Can you share more information about the setup that reproduces the issue:

  • how many parent/child relations are configured in the mappings, are there some types that are both parent and child?
  • how many parents and children in the index?
  • what does the query look like? Given the stack trace, I guess it uses the has_child query?
  • are there custom plugins installed?
  • is the issue still reproducible after restarting elasticsearch?
  • can you try to reproduce the failure with assertions enabled? (the -ea JVM option)

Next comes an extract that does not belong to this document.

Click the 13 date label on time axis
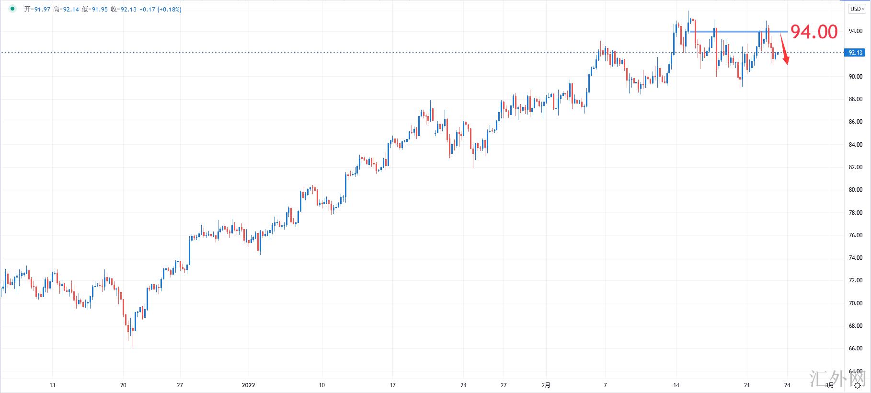871x393 pixels. (x=53, y=385)
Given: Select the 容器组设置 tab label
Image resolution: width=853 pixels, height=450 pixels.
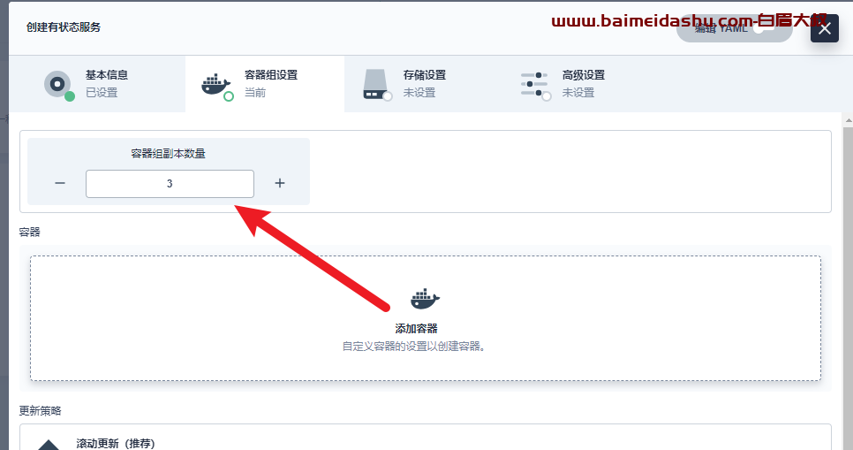Looking at the screenshot, I should pos(271,75).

If sharing the index that triggers this behaviour is possible and the issue is easy to reproduce, that would be great.

@aleph-zero
Copy link
Contributor Author

I'm working with the reporter to get working code to reproduce.

@clintongormley
Copy link

@aleph-zero any news on this?

@s1monw
Copy link
Contributor

s1monw commented Nov 23, 2014

@aleph-zero ping?

@aleph-zero
Copy link
Contributor Author

@clintongormley @s1monw I never got a working example from the reporter. I'll ping him back and see if I can at least get the general steps to reproduce.

@aleph-zero
Copy link
Contributor Author

@clintongormley @s1monw Still trying to get a proof-of-concept working

@eeeebbbbrrrr
Copy link

Original reporter here...

@jpountz if you can provide some instruction how to actually run your test above (I have the ES repo cloned locally) I can fix it for you. It looks like you're on the right track.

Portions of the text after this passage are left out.